> **Aim**
Copy the data from the start of the records through the line with "click(529, 27)", keeping every line as it is.

##### Available records #####

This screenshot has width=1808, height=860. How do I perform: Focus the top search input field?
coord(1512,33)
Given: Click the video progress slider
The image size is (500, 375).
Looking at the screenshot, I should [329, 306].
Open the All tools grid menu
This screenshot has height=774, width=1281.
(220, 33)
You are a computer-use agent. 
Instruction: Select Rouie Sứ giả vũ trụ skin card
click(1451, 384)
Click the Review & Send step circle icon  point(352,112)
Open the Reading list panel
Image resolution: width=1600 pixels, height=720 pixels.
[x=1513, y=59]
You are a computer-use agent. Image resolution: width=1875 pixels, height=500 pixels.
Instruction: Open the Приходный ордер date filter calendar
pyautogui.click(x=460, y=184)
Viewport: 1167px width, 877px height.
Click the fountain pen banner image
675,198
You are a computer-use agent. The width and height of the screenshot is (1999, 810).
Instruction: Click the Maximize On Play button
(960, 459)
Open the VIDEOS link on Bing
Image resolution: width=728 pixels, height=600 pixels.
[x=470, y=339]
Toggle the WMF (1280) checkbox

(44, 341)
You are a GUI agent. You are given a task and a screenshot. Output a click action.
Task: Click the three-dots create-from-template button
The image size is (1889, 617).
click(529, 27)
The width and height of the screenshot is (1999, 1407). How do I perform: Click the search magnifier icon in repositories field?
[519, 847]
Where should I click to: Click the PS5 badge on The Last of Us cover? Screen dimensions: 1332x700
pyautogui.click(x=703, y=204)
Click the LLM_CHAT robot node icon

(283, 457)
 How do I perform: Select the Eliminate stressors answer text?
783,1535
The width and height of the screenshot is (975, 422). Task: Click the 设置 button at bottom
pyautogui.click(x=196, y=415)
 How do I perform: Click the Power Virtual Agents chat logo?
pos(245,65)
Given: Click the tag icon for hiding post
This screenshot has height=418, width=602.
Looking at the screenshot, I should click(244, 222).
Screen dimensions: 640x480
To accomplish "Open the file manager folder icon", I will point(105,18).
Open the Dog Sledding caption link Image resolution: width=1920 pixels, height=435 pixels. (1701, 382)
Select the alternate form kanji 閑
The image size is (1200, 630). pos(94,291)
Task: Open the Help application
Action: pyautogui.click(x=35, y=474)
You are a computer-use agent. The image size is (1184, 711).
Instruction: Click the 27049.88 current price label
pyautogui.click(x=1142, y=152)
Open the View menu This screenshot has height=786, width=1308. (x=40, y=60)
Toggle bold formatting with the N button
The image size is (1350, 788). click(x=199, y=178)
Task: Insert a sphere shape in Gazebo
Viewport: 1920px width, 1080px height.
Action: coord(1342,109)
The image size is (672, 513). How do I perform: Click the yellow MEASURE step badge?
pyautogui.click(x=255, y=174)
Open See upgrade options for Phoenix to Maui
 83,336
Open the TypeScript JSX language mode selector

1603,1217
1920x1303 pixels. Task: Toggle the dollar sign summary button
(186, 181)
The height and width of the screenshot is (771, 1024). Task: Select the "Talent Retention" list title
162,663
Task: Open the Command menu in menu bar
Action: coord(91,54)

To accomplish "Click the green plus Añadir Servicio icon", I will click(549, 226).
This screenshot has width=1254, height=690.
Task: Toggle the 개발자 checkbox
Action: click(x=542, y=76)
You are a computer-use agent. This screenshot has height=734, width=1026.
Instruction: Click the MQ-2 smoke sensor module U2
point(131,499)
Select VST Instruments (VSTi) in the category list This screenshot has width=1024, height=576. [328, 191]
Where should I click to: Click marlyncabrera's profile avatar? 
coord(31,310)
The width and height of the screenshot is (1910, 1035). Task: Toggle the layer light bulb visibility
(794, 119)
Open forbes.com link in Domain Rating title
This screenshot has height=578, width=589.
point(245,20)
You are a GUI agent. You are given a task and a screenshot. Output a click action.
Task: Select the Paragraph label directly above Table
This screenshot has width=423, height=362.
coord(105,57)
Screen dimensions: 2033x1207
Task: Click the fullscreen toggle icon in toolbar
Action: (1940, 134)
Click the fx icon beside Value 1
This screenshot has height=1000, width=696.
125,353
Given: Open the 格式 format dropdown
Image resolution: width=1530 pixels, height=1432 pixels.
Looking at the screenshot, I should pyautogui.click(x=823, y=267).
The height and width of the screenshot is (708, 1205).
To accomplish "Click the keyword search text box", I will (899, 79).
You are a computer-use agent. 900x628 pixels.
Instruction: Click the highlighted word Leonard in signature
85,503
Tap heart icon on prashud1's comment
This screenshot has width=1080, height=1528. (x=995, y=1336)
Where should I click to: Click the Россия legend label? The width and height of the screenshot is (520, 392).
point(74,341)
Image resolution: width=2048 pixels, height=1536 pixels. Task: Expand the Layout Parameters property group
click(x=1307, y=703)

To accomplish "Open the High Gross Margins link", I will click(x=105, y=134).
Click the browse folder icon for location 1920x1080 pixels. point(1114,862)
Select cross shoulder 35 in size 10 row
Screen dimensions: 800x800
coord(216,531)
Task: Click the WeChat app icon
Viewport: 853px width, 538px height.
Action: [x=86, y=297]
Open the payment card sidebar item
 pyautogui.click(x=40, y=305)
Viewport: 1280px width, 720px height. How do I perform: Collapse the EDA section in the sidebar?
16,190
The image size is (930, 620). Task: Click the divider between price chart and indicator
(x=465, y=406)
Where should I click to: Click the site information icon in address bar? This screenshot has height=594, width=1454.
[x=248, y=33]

#####

> **Answer to this problem**
This screenshot has width=1808, height=860. How do I perform: Focus the top search input field?
coord(1512,33)
Given: Click the video progress slider
The image size is (500, 375).
Looking at the screenshot, I should [329, 306].
Open the All tools grid menu
This screenshot has height=774, width=1281.
(220, 33)
You are a computer-use agent. 
Instruction: Select Rouie Sứ giả vũ trụ skin card
click(1451, 384)
Click the Review & Send step circle icon  point(352,112)
Open the Reading list panel
Image resolution: width=1600 pixels, height=720 pixels.
[x=1513, y=59]
You are a computer-use agent. Image resolution: width=1875 pixels, height=500 pixels.
Instruction: Open the Приходный ордер date filter calendar
pyautogui.click(x=460, y=184)
Viewport: 1167px width, 877px height.
Click the fountain pen banner image
675,198
You are a computer-use agent. The width and height of the screenshot is (1999, 810).
Instruction: Click the Maximize On Play button
(960, 459)
Open the VIDEOS link on Bing
Image resolution: width=728 pixels, height=600 pixels.
[x=470, y=339]
Toggle the WMF (1280) checkbox

(44, 341)
You are a GUI agent. You are given a task and a screenshot. Output a click action.
Task: Click the three-dots create-from-template button
The image size is (1889, 617).
click(529, 27)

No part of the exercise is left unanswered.